I then decided to try running a netstat -a to view open connections and port usage. The problem soon became evident at this point. The below is the result of the netstat:
SECSCCM01 TCP 10.89.15.2:60674 PRISCCM01:microsoft-ds ESTABLISHED
The connection between the secondary site and the primary site database was being attempted on the microsoft directory services port (port 445) and not on the current dynamic TCP port (49395) as below:
SECSCCM02 TCP 10.89.15.3:60674 PRISCCM01:49395 ESTABLISHED
This protocol/port issue took me to the internet where I found a registry key that control specific SQL Server client settings for that server. I navigated to the following key on the secondary site and observed the screenshot below:
For some reason, connection-specific settings had been set within this key by a program or application, that was causing connections to the primary site to fail. Comparing this key on a handful of other sites it was evident that some of the subkeys were unique to this secondary site. I exported the ‘Client’ key as a backup, so that I could revert my changes and then deleted the ‘ConnectTo’, ‘DB-Lib’ and ‘SNI10.0’ subkeys.

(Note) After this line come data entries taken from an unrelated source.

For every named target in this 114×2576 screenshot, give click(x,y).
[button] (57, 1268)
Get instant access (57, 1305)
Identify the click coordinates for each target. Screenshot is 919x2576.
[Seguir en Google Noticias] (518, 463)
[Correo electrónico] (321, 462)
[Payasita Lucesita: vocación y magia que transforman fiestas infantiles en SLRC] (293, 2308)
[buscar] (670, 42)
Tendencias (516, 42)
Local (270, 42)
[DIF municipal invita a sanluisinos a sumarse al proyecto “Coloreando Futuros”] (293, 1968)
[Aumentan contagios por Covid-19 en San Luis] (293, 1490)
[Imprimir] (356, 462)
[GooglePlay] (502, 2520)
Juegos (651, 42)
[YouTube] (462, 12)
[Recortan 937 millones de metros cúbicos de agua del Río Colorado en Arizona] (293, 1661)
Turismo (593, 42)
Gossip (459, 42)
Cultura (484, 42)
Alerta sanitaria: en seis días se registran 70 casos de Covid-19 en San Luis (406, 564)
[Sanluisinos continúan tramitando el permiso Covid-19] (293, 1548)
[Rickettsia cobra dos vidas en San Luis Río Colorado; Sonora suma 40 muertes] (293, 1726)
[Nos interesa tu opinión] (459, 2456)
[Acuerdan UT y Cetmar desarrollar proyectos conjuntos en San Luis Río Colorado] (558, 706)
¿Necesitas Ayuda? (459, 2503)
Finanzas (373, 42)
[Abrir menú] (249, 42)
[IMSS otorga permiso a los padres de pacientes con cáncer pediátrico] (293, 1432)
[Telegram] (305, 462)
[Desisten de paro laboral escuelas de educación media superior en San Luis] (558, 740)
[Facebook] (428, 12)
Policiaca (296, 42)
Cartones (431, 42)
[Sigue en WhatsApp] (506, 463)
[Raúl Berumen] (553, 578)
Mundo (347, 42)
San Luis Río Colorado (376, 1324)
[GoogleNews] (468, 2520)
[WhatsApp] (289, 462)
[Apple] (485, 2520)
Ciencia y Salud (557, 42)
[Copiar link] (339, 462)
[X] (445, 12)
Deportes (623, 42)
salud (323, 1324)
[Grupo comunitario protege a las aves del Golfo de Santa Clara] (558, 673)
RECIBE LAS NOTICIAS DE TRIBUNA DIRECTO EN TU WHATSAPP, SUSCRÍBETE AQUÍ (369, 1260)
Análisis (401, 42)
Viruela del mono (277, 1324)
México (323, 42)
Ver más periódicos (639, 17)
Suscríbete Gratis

Within about 5 minutes, on the next connection retry interval, the logs started showing connection success, HTTP Status 200, the udl file connected successfully, netstat showed the correct port, Management Point Troubleshooting tool completed successfully and ConfigMgr reported back that everything was working again with no errors.
I have no idea what caused that key to get written but since removing, the server has not experienced any more problems.